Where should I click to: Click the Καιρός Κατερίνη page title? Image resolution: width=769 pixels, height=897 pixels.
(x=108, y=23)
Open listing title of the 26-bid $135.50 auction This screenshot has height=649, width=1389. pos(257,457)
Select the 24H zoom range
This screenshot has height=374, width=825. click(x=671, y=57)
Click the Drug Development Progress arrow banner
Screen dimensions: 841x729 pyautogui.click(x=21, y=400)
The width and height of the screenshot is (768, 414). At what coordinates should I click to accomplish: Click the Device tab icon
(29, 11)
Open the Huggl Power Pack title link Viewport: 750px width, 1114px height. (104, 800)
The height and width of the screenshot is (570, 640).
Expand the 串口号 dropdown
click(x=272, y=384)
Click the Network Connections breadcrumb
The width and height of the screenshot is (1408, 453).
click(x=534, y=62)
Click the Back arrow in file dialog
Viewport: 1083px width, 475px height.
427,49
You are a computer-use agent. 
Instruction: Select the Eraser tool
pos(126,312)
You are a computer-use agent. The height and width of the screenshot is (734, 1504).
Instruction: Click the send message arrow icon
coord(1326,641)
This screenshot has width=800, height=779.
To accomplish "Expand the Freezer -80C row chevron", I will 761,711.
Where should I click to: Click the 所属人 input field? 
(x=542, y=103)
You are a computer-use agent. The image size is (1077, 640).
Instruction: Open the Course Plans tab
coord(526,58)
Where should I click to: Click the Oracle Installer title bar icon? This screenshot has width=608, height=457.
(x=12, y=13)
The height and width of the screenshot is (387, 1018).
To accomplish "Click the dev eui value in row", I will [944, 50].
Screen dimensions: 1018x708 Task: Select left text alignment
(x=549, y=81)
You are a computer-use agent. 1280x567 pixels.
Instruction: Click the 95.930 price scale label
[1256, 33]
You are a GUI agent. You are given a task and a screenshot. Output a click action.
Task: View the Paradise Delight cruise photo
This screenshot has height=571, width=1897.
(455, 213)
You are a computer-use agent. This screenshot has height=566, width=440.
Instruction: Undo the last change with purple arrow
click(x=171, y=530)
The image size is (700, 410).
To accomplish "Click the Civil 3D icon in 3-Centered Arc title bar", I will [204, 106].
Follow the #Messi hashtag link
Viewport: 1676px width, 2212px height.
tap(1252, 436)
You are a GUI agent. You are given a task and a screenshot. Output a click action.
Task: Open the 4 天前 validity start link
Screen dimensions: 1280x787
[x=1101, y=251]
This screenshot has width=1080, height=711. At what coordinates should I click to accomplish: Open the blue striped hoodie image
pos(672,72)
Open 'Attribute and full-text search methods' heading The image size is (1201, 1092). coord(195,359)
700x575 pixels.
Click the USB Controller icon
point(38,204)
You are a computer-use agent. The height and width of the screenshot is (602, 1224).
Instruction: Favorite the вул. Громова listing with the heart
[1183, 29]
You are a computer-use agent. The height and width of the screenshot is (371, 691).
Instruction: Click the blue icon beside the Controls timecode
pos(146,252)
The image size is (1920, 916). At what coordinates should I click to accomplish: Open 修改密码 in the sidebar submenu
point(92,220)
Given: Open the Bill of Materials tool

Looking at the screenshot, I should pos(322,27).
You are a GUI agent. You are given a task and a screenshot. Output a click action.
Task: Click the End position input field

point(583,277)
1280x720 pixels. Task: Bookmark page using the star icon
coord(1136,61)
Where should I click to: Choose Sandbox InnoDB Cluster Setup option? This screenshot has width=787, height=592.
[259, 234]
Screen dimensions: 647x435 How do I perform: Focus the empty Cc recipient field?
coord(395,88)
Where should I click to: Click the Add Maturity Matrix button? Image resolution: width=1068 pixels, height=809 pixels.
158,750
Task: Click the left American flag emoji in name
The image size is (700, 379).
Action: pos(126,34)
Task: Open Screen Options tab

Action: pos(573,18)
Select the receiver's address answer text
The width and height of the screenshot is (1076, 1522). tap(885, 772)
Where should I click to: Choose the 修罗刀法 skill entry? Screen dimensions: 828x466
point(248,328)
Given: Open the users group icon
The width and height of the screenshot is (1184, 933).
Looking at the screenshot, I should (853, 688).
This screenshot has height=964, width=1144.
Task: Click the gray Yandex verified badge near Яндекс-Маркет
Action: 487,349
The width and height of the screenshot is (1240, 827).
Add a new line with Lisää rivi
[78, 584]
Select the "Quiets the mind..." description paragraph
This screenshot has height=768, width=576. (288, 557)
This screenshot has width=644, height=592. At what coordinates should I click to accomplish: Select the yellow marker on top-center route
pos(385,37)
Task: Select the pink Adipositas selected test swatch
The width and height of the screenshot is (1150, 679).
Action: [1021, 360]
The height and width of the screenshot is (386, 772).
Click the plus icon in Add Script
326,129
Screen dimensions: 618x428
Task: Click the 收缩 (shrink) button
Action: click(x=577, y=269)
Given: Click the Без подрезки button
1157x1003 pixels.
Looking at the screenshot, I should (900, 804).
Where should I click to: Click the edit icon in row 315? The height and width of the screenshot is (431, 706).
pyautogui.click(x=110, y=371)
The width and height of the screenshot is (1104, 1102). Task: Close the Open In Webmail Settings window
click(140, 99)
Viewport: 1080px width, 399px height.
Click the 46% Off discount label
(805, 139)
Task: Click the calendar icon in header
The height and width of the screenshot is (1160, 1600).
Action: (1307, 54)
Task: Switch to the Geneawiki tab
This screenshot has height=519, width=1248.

**Problem:** Copy out each entry above with no deviation.

**Your response:**
Where should I click to: Click the Καιρός Κατερίνη page title? Image resolution: width=769 pixels, height=897 pixels.
(x=108, y=23)
Open listing title of the 26-bid $135.50 auction This screenshot has height=649, width=1389. pos(257,457)
Select the 24H zoom range
This screenshot has height=374, width=825. click(x=671, y=57)
Click the Drug Development Progress arrow banner
Screen dimensions: 841x729 pyautogui.click(x=21, y=400)
The width and height of the screenshot is (768, 414). At what coordinates should I click to accomplish: Click the Device tab icon
(29, 11)
Open the Huggl Power Pack title link Viewport: 750px width, 1114px height. (104, 800)
The height and width of the screenshot is (570, 640).
Expand the 串口号 dropdown
click(x=272, y=384)
Click the Network Connections breadcrumb
The width and height of the screenshot is (1408, 453).
click(x=534, y=62)
Click the Back arrow in file dialog
Viewport: 1083px width, 475px height.
427,49
You are a computer-use agent. 
Instruction: Select the Eraser tool
pos(126,312)
You are a computer-use agent. The height and width of the screenshot is (734, 1504).
Instruction: Click the send message arrow icon
coord(1326,641)
This screenshot has width=800, height=779.
To accomplish "Expand the Freezer -80C row chevron", I will 761,711.
Where should I click to: Click the 所属人 input field? 
(x=542, y=103)
You are a computer-use agent. The image size is (1077, 640).
Instruction: Open the Course Plans tab
coord(526,58)
Where should I click to: Click the Oracle Installer title bar icon? This screenshot has width=608, height=457.
(x=12, y=13)
The height and width of the screenshot is (387, 1018).
To accomplish "Click the dev eui value in row", I will [944, 50].
Screen dimensions: 1018x708 Task: Select left text alignment
(x=549, y=81)
You are a computer-use agent. 1280x567 pixels.
Instruction: Click the 95.930 price scale label
[1256, 33]
You are a GUI agent. You are given a task and a screenshot. Output a click action.
Task: View the Paradise Delight cruise photo
This screenshot has height=571, width=1897.
(455, 213)
You are a computer-use agent. This screenshot has height=566, width=440.
Instruction: Undo the last change with purple arrow
click(x=171, y=530)
The image size is (700, 410).
To accomplish "Click the Civil 3D icon in 3-Centered Arc title bar", I will [204, 106].
Follow the #Messi hashtag link
Viewport: 1676px width, 2212px height.
tap(1252, 436)
You are a GUI agent. You are given a task and a screenshot. Output a click action.
Task: Open the 4 天前 validity start link
Screen dimensions: 1280x787
[x=1101, y=251]
This screenshot has width=1080, height=711. At what coordinates should I click to accomplish: Open the blue striped hoodie image
pos(672,72)
Open 'Attribute and full-text search methods' heading The image size is (1201, 1092). coord(195,359)
700x575 pixels.
Click the USB Controller icon
point(38,204)
You are a computer-use agent. The height and width of the screenshot is (602, 1224).
Instruction: Favorite the вул. Громова listing with the heart
[1183, 29]
You are a computer-use agent. The height and width of the screenshot is (371, 691).
Instruction: Click the blue icon beside the Controls timecode
pos(146,252)
The image size is (1920, 916). At what coordinates should I click to accomplish: Open 修改密码 in the sidebar submenu
point(92,220)
Given: Open the Bill of Materials tool

Looking at the screenshot, I should pos(322,27).
You are a GUI agent. You are given a task and a screenshot. Output a click action.
Task: Click the End position input field

point(583,277)
1280x720 pixels. Task: Bookmark page using the star icon
coord(1136,61)
Where should I click to: Choose Sandbox InnoDB Cluster Setup option? This screenshot has width=787, height=592.
[259, 234]
Screen dimensions: 647x435 How do I perform: Focus the empty Cc recipient field?
coord(395,88)
Where should I click to: Click the Add Maturity Matrix button? Image resolution: width=1068 pixels, height=809 pixels.
158,750
Task: Click the left American flag emoji in name
The image size is (700, 379).
Action: pos(126,34)
Task: Open Screen Options tab

Action: pos(573,18)
Select the receiver's address answer text
The width and height of the screenshot is (1076, 1522). tap(885, 772)
Where should I click to: Choose the 修罗刀法 skill entry? Screen dimensions: 828x466
point(248,328)
Given: Open the users group icon
The width and height of the screenshot is (1184, 933).
Looking at the screenshot, I should (853, 688).
This screenshot has height=964, width=1144.
Task: Click the gray Yandex verified badge near Яндекс-Маркет
Action: 487,349
The width and height of the screenshot is (1240, 827).
Add a new line with Lisää rivi
[78, 584]
Select the "Quiets the mind..." description paragraph
This screenshot has height=768, width=576. (288, 557)
This screenshot has width=644, height=592. At what coordinates should I click to accomplish: Select the yellow marker on top-center route
pos(385,37)
Task: Select the pink Adipositas selected test swatch
The width and height of the screenshot is (1150, 679).
Action: [1021, 360]
The height and width of the screenshot is (386, 772).
Click the plus icon in Add Script
326,129
Screen dimensions: 618x428
Task: Click the 收缩 (shrink) button
Action: click(x=577, y=269)
Given: Click the Без подрезки button
1157x1003 pixels.
Looking at the screenshot, I should (900, 804).
Where should I click to: Click the edit icon in row 315? The height and width of the screenshot is (431, 706).
pyautogui.click(x=110, y=371)
The width and height of the screenshot is (1104, 1102). Task: Close the Open In Webmail Settings window
click(140, 99)
Viewport: 1080px width, 399px height.
Click the 46% Off discount label
(805, 139)
Task: Click the calendar icon in header
The height and width of the screenshot is (1160, 1600).
Action: (1307, 54)
Task: Switch to the Geneawiki tab
This screenshot has height=519, width=1248.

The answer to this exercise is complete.